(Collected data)
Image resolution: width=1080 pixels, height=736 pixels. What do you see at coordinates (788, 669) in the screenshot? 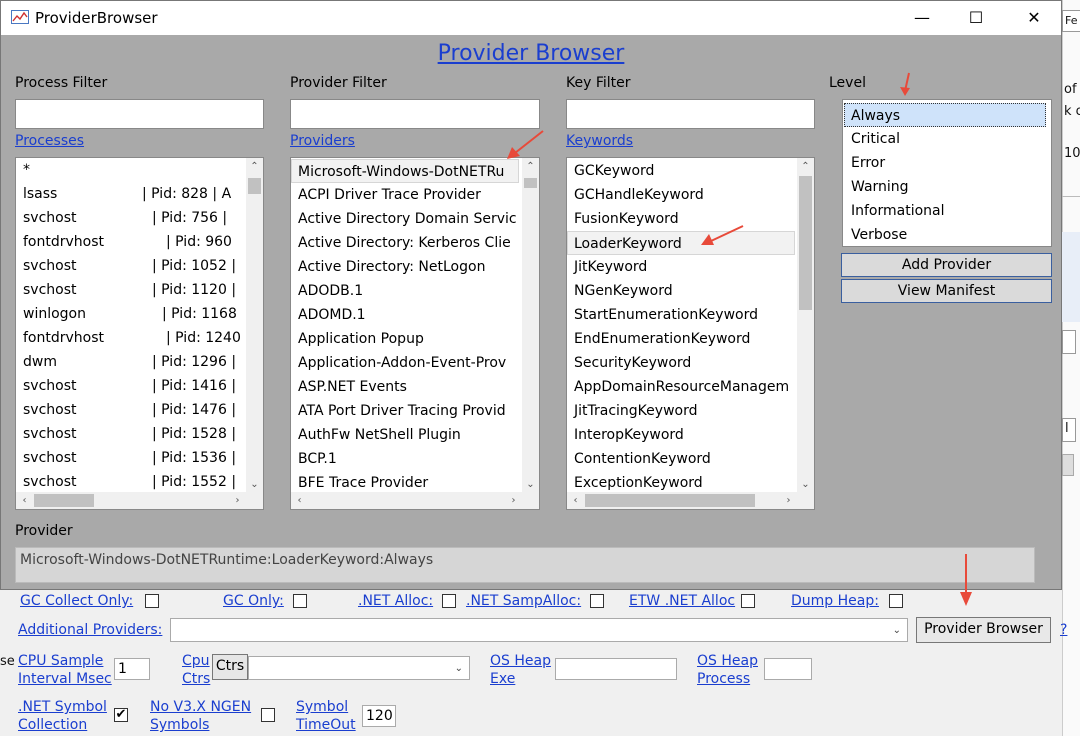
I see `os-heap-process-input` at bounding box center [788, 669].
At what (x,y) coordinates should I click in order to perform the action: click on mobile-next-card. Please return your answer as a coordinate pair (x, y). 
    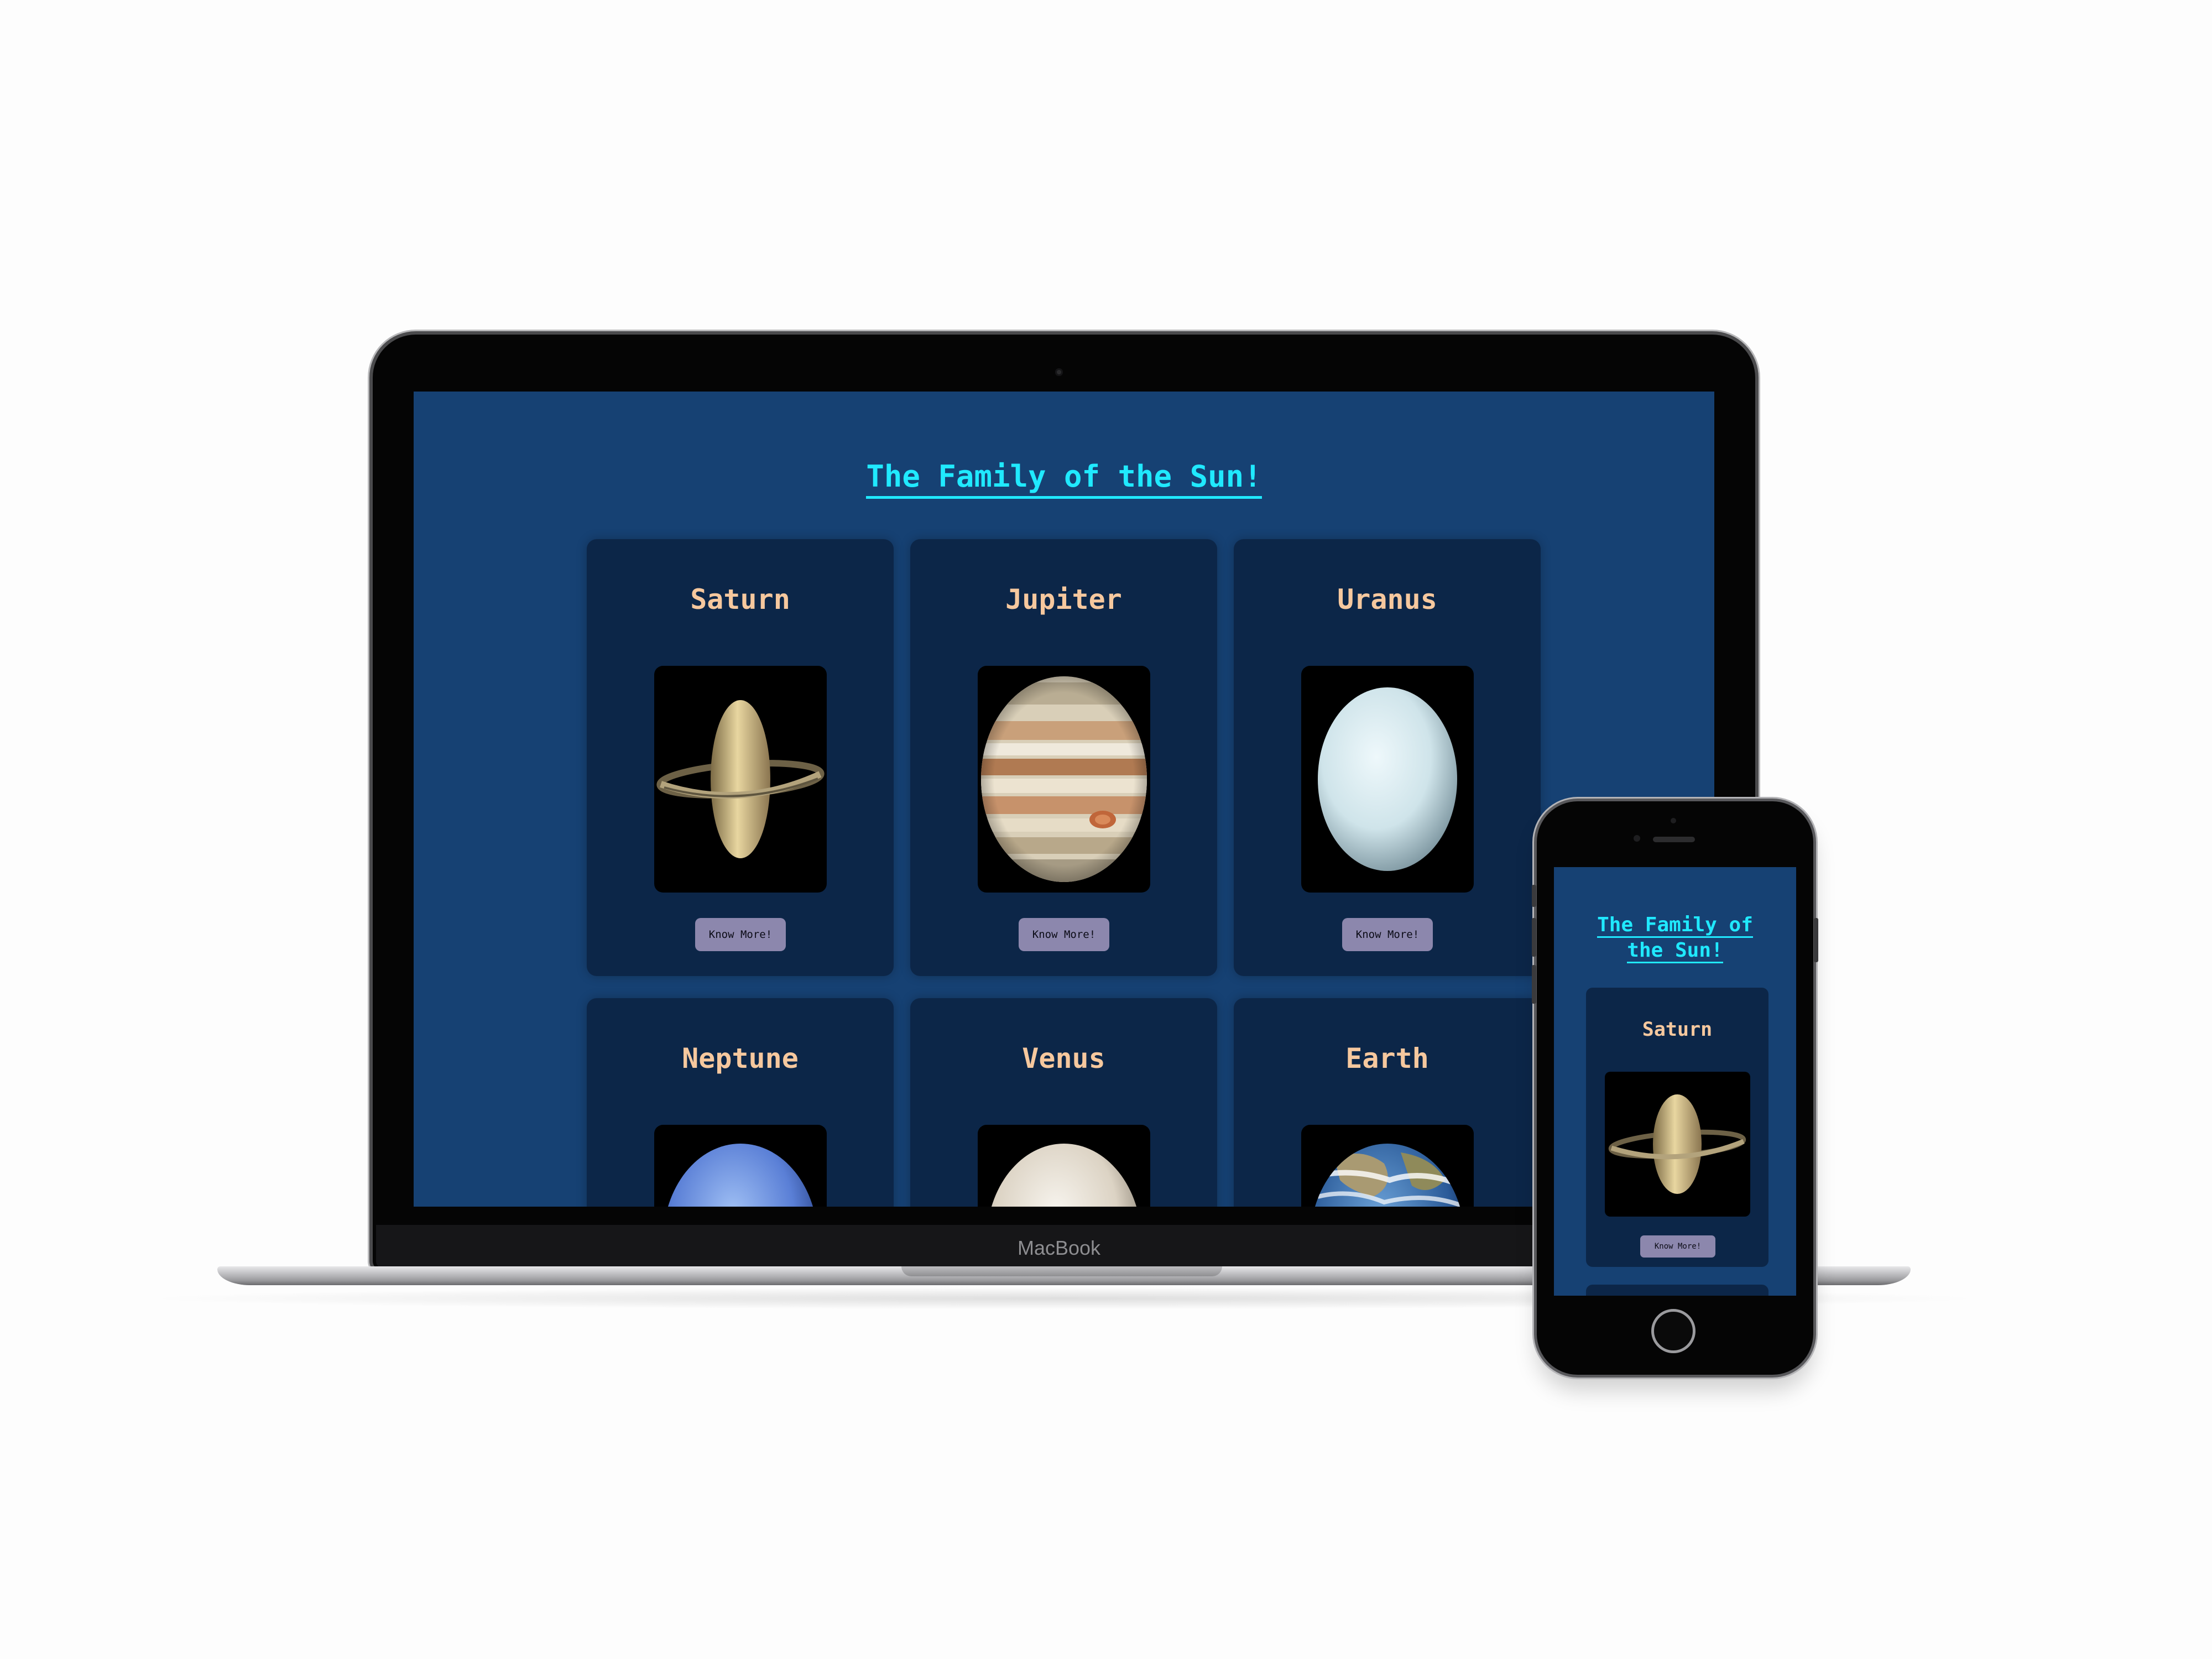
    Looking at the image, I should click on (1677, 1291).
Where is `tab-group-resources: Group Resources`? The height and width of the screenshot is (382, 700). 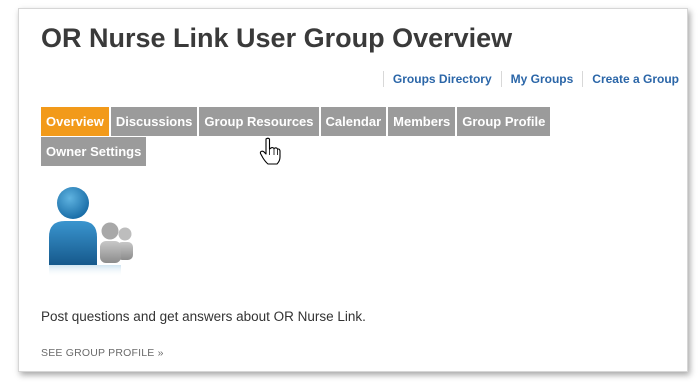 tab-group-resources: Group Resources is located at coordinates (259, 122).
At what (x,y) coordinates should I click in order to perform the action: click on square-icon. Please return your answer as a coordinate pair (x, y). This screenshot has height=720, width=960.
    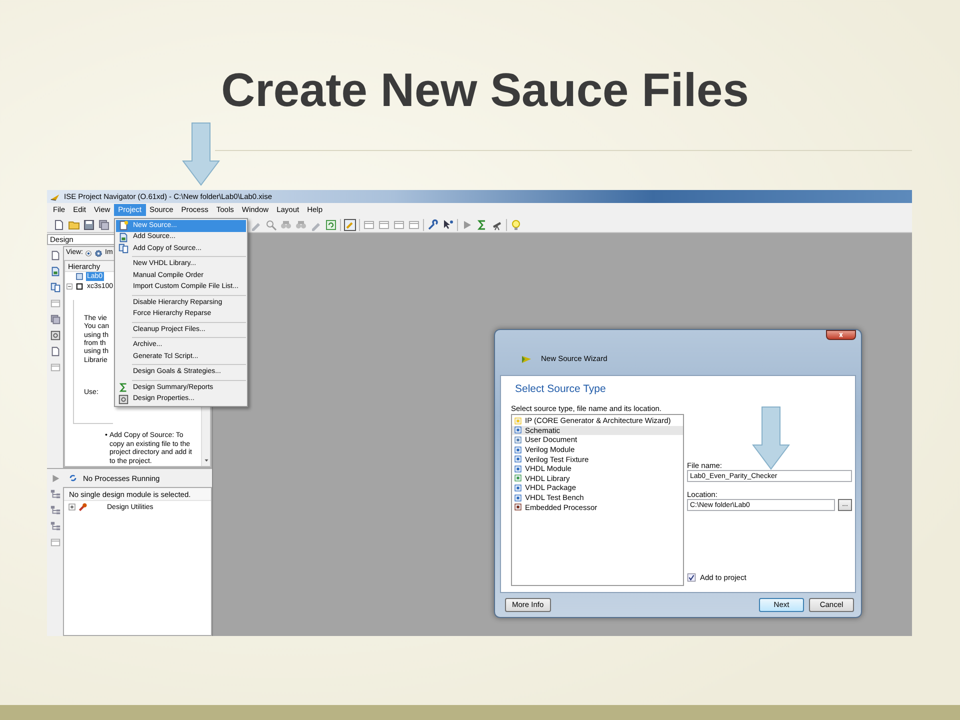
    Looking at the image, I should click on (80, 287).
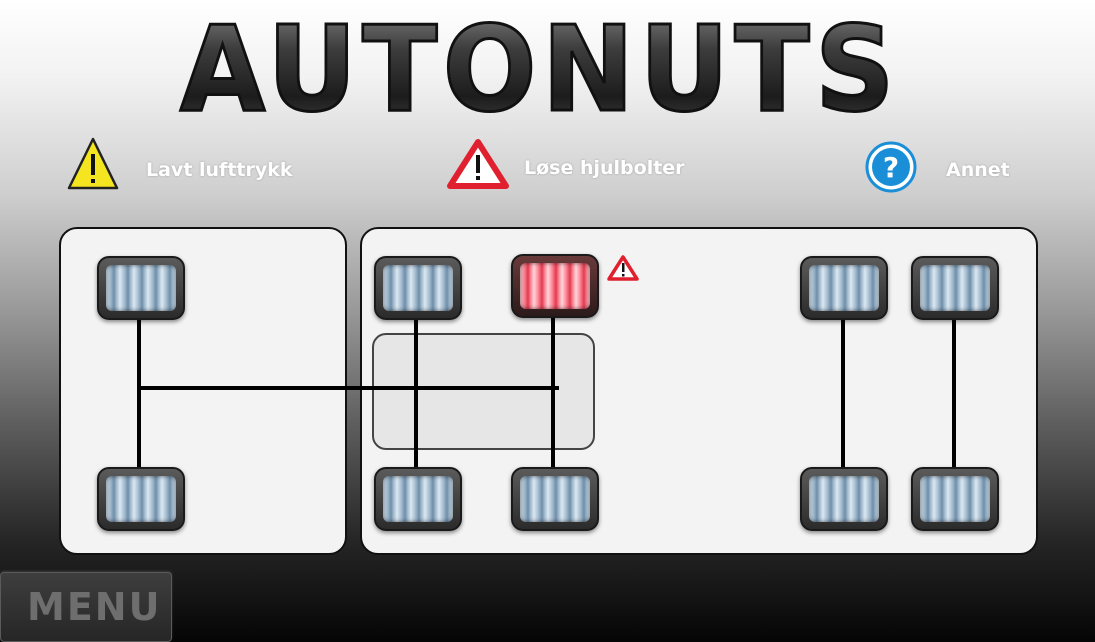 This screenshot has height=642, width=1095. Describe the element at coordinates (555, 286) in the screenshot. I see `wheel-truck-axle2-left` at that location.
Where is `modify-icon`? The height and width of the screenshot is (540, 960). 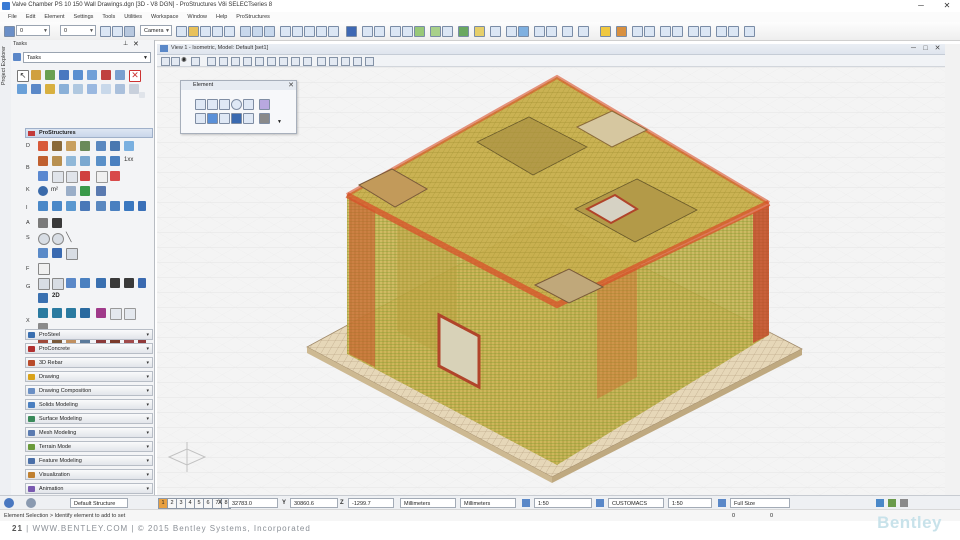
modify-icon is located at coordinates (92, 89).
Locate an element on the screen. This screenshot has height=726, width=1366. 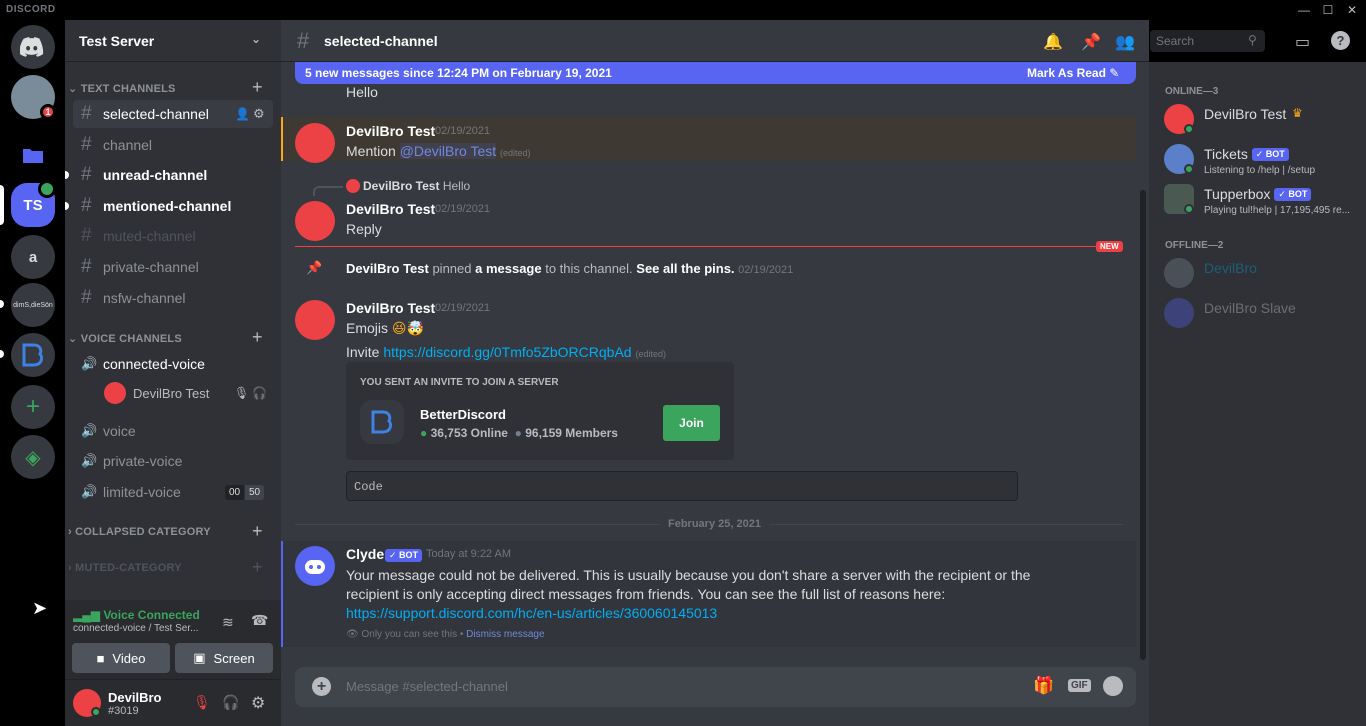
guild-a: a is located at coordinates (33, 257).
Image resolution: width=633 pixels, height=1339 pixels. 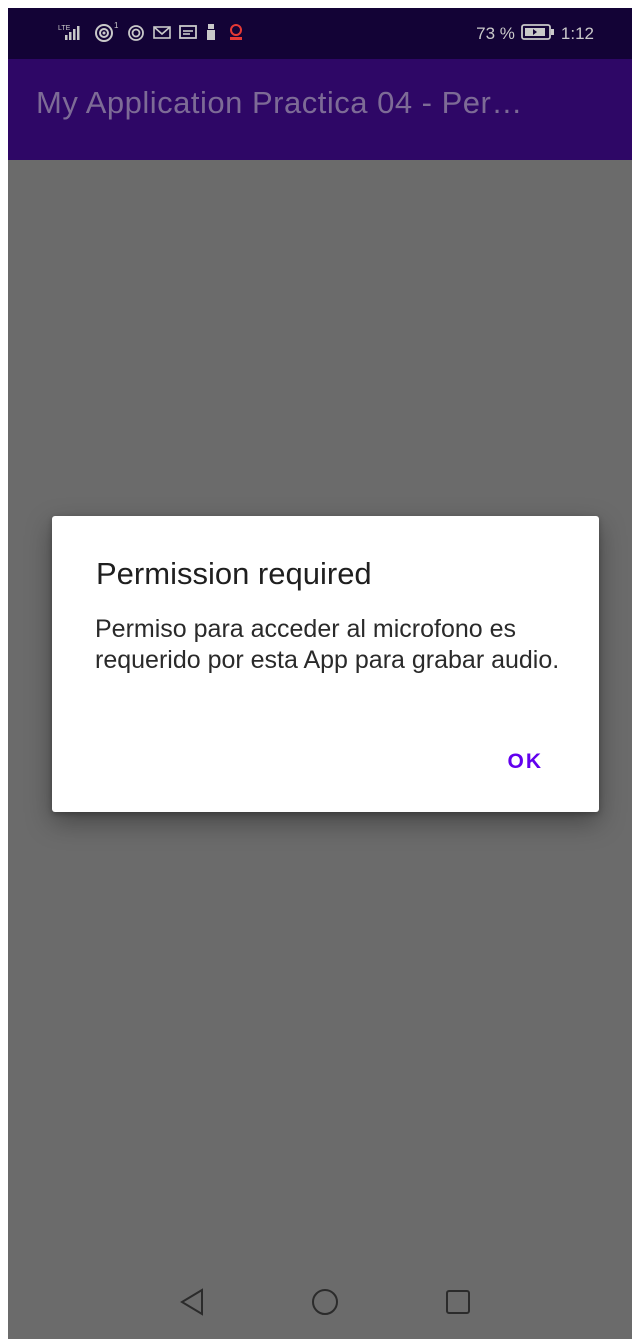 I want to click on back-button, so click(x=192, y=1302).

REQUIRED WORK:
Copy the rows from the line containing "click on mobile-next-card." through the line containing "Looking at the image, I should click on (1677, 1291).", keeping both of those lines. Leave out the pictures.

RESULT OF THIS TASK:
At what (x,y) coordinates should I click in order to perform the action: click on mobile-next-card. Please return your answer as a coordinate pair (x, y). 
    Looking at the image, I should click on (1677, 1291).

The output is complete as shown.